### Given text ###

I hate that there are days that it doesn't feel like my daughter was ever really here. I hate that there are only 27 pictures that make her more real. I hate that we don't have any handprints or footprints. I hate that Cadence was born pink, bright-eyed, and healthy enough to go home only 3 hours after being born only to die in my arms 27 hours later. I hate that the hospital wouldn't allow us to hold her after she was pronounced dead because it might mess up the autopsy results. I hate that I was so tired. I hate that I feel responsible for her death because being tired made me not notice sooner. I hate that my husband doesn't think he is a father anymore and won't look at her pictures. I hate that I know what advice to give women so their milk won't come in. I hate that I am back to my pre-pregnancy weight but the only clothes that fit correctly are some of my maternity clothes. I hate being unemployed because I don't have a reason to be a stay-at-home-mom anymore. I hate that the support group we went to in May didn't help. I hate knowing that I need private counseling but previous bad experiences are keeping me from going. I hate that I don't have anything to remember my twins except the memory of wanting them. I hate that I didn't allow myself to grieve properly the first time around. I hate that my rainbow baby died.

### Data excerpts ###

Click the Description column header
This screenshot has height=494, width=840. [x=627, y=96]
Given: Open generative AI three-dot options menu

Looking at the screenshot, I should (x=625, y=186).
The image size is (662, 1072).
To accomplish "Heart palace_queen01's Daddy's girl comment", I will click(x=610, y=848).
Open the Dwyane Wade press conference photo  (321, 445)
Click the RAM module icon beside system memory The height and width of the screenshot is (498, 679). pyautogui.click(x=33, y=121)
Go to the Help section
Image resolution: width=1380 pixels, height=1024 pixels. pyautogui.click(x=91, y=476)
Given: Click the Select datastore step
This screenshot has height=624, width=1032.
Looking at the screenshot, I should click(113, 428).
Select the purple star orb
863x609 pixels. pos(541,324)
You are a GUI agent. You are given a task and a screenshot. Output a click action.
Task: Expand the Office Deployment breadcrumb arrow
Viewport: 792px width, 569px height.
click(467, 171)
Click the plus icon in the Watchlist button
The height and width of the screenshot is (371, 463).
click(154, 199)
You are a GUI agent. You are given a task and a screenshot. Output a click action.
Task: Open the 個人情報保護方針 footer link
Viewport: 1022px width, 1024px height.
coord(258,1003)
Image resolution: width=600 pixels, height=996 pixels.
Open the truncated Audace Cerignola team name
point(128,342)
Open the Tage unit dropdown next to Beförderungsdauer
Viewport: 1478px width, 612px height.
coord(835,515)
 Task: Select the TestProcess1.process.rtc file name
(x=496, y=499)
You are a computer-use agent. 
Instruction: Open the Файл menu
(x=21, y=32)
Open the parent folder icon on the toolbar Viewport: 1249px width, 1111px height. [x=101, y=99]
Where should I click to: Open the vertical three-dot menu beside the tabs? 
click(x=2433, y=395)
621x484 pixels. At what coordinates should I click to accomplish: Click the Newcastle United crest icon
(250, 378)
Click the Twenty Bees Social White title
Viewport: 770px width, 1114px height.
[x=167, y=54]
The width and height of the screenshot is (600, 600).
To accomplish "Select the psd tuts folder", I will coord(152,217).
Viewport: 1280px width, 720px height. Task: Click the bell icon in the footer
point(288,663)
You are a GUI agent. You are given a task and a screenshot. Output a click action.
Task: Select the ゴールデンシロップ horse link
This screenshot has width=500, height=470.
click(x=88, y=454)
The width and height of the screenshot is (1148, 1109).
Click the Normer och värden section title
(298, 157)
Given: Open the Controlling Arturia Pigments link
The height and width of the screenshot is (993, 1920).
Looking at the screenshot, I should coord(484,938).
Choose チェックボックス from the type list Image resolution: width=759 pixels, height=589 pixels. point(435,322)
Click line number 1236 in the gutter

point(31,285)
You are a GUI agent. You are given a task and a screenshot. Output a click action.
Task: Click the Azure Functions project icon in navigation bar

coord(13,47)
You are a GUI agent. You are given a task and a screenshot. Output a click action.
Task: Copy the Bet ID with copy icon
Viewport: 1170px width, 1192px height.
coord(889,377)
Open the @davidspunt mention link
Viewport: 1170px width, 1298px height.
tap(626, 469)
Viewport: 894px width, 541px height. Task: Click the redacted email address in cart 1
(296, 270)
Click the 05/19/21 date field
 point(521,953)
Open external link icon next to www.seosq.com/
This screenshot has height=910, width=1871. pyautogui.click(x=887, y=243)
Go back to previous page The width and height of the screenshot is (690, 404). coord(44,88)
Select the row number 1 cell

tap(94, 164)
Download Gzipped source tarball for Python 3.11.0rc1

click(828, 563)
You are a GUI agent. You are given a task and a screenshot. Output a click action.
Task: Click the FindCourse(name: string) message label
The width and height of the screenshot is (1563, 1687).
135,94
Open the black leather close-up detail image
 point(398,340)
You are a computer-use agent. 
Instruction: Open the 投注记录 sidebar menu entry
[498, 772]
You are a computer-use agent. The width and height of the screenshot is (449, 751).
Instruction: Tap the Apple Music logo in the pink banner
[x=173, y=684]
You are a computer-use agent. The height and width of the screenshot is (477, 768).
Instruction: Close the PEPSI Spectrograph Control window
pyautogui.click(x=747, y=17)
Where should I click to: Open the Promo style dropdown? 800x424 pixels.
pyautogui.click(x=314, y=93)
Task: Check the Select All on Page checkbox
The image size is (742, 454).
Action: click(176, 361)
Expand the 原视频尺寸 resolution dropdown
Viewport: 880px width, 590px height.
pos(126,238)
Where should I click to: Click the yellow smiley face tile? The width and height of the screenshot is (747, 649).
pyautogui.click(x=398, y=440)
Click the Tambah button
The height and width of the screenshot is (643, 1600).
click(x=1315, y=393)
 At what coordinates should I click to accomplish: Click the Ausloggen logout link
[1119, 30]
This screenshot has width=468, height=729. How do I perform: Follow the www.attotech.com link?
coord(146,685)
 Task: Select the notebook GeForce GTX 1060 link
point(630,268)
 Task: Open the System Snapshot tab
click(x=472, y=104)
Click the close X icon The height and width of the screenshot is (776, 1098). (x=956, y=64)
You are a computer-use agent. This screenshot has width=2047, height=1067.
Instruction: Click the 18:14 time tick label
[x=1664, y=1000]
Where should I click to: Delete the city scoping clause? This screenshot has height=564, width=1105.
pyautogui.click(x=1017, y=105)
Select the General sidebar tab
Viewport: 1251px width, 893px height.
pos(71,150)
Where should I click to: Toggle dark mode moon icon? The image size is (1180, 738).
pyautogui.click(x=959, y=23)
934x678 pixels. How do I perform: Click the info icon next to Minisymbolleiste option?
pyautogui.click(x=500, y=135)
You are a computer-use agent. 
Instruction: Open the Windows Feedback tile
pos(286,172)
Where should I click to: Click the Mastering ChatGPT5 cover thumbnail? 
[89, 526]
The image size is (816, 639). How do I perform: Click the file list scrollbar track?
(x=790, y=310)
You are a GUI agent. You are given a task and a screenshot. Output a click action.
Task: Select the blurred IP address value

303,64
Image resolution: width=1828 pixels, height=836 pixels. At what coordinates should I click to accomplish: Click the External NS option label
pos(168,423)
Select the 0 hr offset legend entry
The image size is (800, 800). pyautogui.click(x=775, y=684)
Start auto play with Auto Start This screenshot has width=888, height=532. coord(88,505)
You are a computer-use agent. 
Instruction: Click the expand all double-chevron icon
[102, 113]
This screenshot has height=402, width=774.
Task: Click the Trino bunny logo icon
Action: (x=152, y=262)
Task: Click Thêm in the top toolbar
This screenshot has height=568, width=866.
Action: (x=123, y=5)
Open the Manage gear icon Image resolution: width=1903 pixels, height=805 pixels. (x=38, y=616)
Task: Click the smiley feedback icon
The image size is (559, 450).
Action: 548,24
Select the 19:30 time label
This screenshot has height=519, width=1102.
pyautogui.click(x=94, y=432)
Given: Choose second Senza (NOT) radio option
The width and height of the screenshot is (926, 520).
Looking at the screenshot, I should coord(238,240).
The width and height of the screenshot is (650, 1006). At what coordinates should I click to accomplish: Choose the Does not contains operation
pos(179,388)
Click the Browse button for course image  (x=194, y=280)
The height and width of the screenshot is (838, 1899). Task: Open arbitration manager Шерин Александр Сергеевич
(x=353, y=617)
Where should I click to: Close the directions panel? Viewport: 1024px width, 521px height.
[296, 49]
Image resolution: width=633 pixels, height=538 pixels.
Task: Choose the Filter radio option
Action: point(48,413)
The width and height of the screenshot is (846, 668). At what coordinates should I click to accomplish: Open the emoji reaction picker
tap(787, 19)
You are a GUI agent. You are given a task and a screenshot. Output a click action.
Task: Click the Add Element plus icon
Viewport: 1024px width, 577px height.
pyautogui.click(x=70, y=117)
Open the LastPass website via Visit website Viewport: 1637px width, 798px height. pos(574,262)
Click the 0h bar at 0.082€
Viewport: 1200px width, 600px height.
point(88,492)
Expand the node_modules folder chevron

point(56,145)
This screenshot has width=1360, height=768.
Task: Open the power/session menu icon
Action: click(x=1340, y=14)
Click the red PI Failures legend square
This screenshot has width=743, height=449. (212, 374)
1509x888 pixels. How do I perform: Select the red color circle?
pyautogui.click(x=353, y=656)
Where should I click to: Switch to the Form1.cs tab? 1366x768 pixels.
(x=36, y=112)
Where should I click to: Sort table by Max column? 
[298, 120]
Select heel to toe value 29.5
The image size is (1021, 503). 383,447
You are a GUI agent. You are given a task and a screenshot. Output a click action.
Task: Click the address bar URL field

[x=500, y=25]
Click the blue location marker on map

###

### Problem statement
In the text about Cadence, why did the hospital not allow the parents to hold her after she was pronounced dead?

### Answer
Holding her might have messed up the autopsy results.